▸ **作業内容**
以下の行をすべて、「screenshot」を「screen capture」に置き換えたうえで、ほかは変えずに書き直して更新してください。画像は回答に含めないでください。

▸ **保存データ**
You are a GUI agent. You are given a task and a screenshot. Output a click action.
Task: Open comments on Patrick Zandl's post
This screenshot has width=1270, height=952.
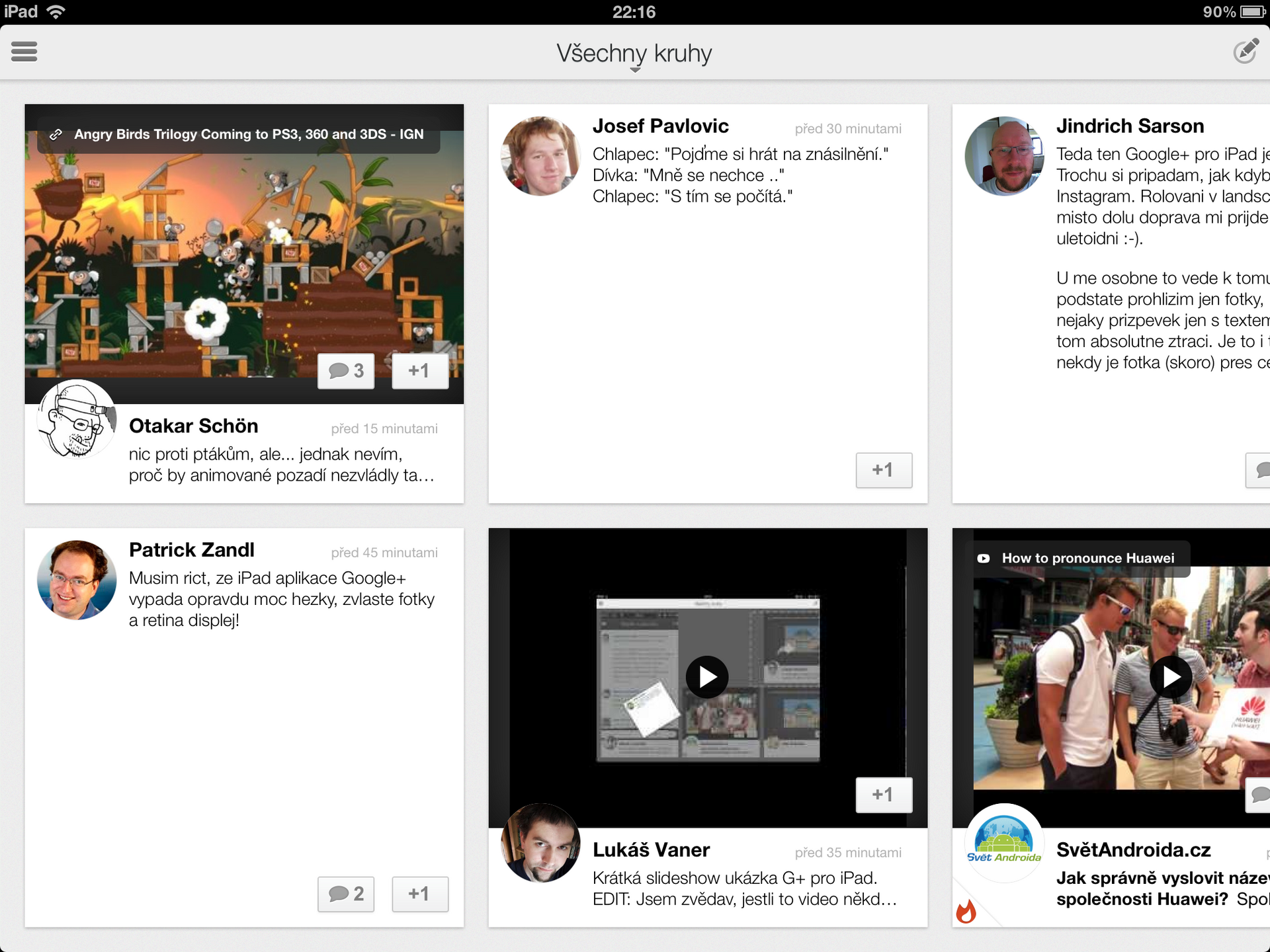coord(345,894)
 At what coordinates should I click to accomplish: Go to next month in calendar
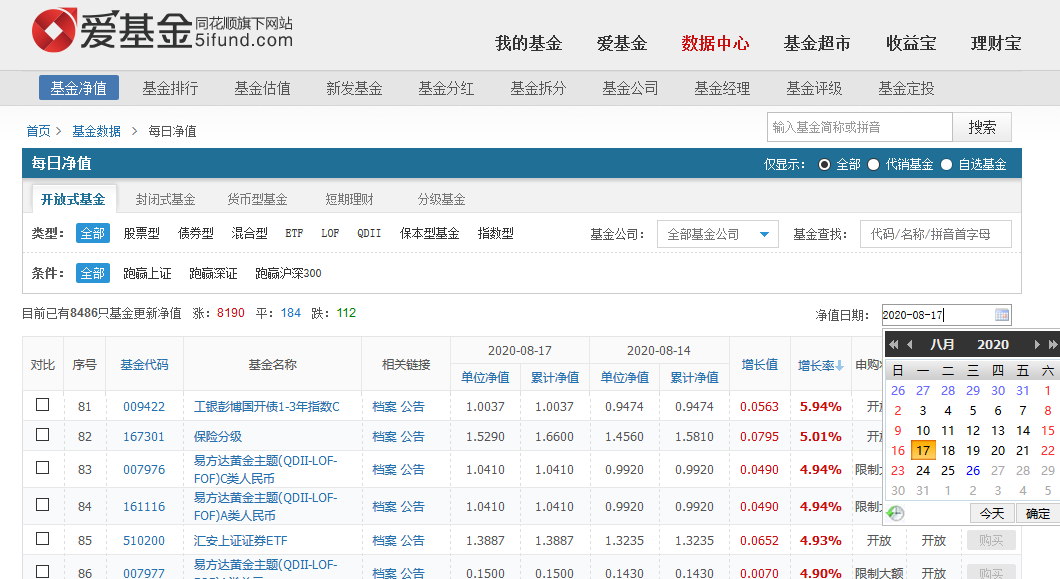point(1038,344)
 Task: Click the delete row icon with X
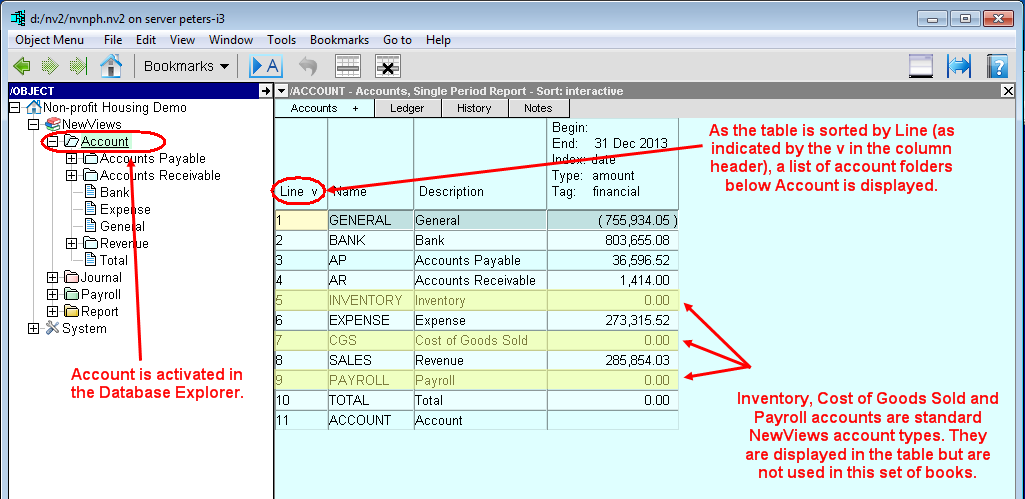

▸ **記述回答**
You are a GUI agent. You are given a task and a screen capture. Output a click action.
Task: Open comments on Patrick Zandl's post
This screen capture has width=1270, height=952.
coord(345,894)
 At what coordinates should I click to accomplish: Go to next month in calendar
point(1038,344)
 Task: Click the delete row icon with X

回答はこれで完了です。